◆ **TEXTE PROPOSÉ**:
<<<<
2001 semble une année charnière en France. Nous découvrons la téléréalité, du voyeurisme organisé centré sur l’élimination stratégique de l’Autre. A Koh Lanta, au lieu de collaborer pour survivre, les concurrents choisissent quel camarade sera jeté pour obtenir l’ultime objet de désir, l’argent. Idem pour le Maillon faible, où l’échec d’un groupe est reporté sur une seule personne faisant office de bouc-émissaire.
Et quid de Loft Story ? Des jeunes sans talent particulier enfermés comme des rats de laboratoire pendant plus de 2 mois dans un speed dating filmé 24h /24. On est loin de la recherche de l’amour proposée par le concept. Même logique, l’élimination des coéquipiers : l’autre est interchangeable, certains candidats « jetés » eurent d’ailleurs beaucoup de mal à se remettre de cette expérience.
De l’algorithme à l’amour
Également en 2001 arrive une commercialisation de la rencontre amoureuse avec Meetic. Le célibataire est à la fois marchandise et client, en concurrence avec les autres : le site de rencontre voyait le jour, descendant numérique de l’agence matrimonial. L’idée est simple : contre une somme d’argent versée mensuellement, mettre en relation des personnes célibataires en les catégorisant.
Un progrès révolutionnaire pour avoir accès à plus de personnes que celles habituellement rencontrées dans le rayon amical, professionnel ou à la soirée dansante du coin.
Mais l’individu devient alors un produit qui présente des caractéristiques : un âge, une taille, un poids etc. Et la rencontre amoureuse, loin des phéromones et des regards croisés, commence par un algorithme d’appariement, suivi d’un slide. Le geste de jouissance par excellence : à babord, je rejette ta personne, à tribord, tu es un objet potentiel de mon désir, à condition qu’il y ait le « match » retour.
La Docteure en histoire contemporaine, post doctorante à l’INED, Claire-Lise Gaillard déclare que « les algorithmes [des sites de rencontres] sont construits sur des codes sociaux, sur des stéréotypes de genre dont certains ont été construits près de deux siècles auparavant.», qu’ils continuent donc de propager.
Le site « adopte un mec » (depuis renommé adopte) jouait littéralement avec la métaphore mercantile où les hommes étaient les objets dans le caddie des femmes. D’autres se sont spécialisés dans des genres différents, rentrant une fois de plus la rencontre amoureuse dans un signifiant arrêté : selon le métier, le parti politique (oui oui), l’origine ethnique, les pratiques sexuelles etc.
>>>>
◆ **CONSIGNE**:
Recopiez sans rien changer le passage du texte ci-dessus sur la téléréalité et les sites de rencontre compris entre « Un progrès révolutionnaire » et « dansante du coin. », bornes incluses.

◆ **DONNÉES**:
<<<<
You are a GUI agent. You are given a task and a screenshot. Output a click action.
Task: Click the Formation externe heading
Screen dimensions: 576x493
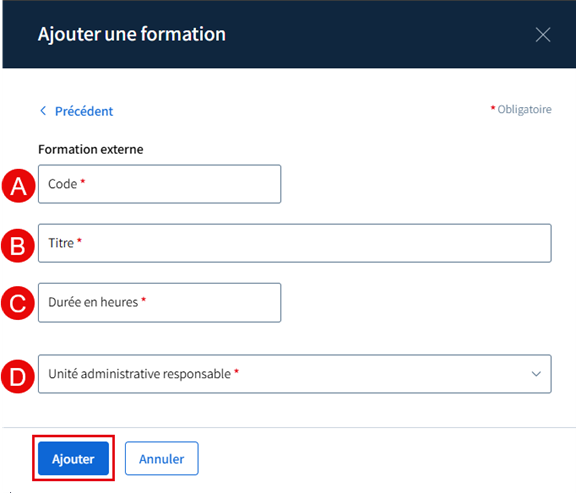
>>>>
◆ **CORRIGÉ**:
Un progrès révolutionnaire pour avoir accès à plus de personnes que celles habituellement rencontrées dans le rayon amical, professionnel ou à la soirée dansante du coin.